== Texte extrait ==
_ _ _
Devront donc être abordés frontalement des sujets aussi épineux que les horaires de classe et la durée des congés estivaux dans le primaire et le secondaire. Emmanuel Macron n’a jamais fait mystère de ses vues sur ces questions sensibles. Il déplore d’une part que l’«on bourre les semaines de nos enfants» et a critiqué à plusieurs reprises des vacances d’été qui sont «très très longues». Traduction : il faudrait alléger les journées en modifiant les heures d’entrée et de sortie de classe, mais aussi raccourcir les congés estivaux. Mais il serait bien dangereux à deux ans de sa fin de mandat de foncer tête baissée sur ce sujet avec un nouveau projet de loi.
L’échec cuisant de la réforme Peillon
En effet, si cet équilibre ne semble pas sorcier à trouver sur le plan mathématique, de nombreux élus s’y sont cassé les dents. En 2013, l’ambitieuse loi Peillon actait le passage de quatre jours à quatre jours et demi de classe par semaine, avec donc un mercredi matin de présence obligatoire. Face aux protestations des communes contraintes de financer les heures libérées les après-midi de semaine et des enseignants, se plaignant de devoir travailler le mercredi, la réforme a été rapidement assouplie. Quant à la proposition d’un raccourcissement des vacances estivales - Peillon réclamait six semaines au lieu de deux mois -, elle a été abandonnée en cours de route. Le ministre estimait alors que la question ne devrait «pas être taboue dans les années à venir». Près de quinze ans après, elle l’est pourtant toujours.
_ _ _
== Données enregistrées ==
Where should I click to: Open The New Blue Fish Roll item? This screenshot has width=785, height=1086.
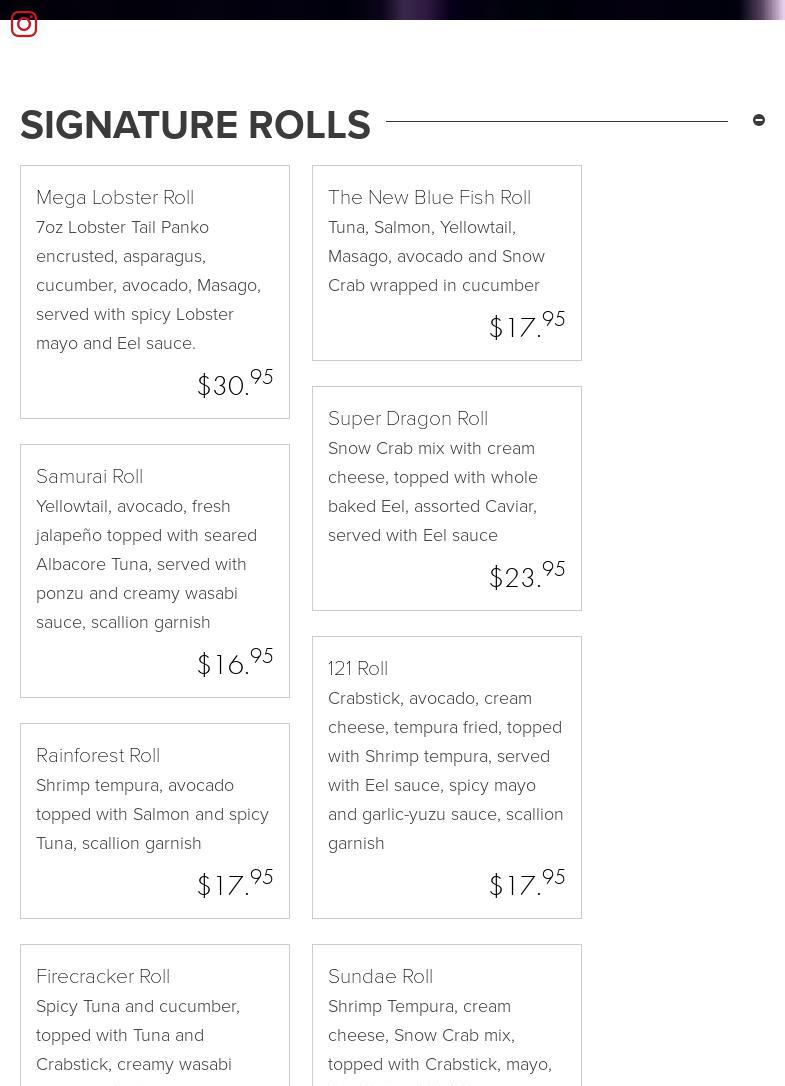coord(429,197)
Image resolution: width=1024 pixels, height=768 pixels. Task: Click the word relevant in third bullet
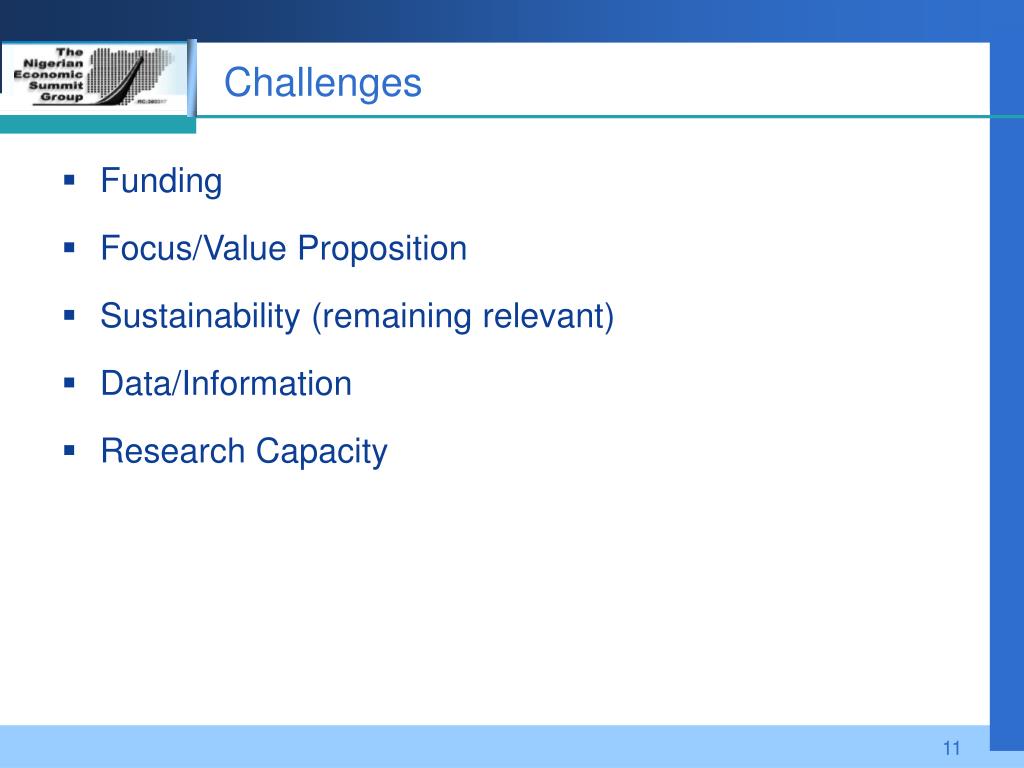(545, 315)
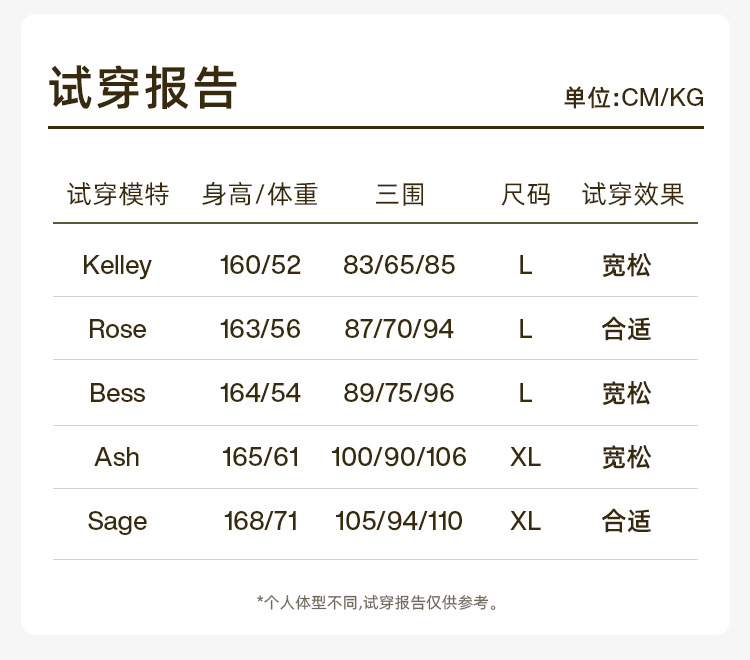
_ _ _
== Consignes ==
Répondez en vous appuyant sur le texte sur les rythmes scolaires.
1. Comment Emmanuel Macron a-t-il qualifié les vacances d'été ?
2. En quelle année la loi Peillon a-t-elle fait passer la semaine à quatre jours et demi de classe ?
3. Quelle durée Peillon proposait-il pour les vacances d'été ?
Les lignes ne servent pas pour cet exercice.

== Exercice corrigé ==
1. Il les a qualifiées de «très très longues».
2. En 2013.
3. Six semaines au lieu de deux mois.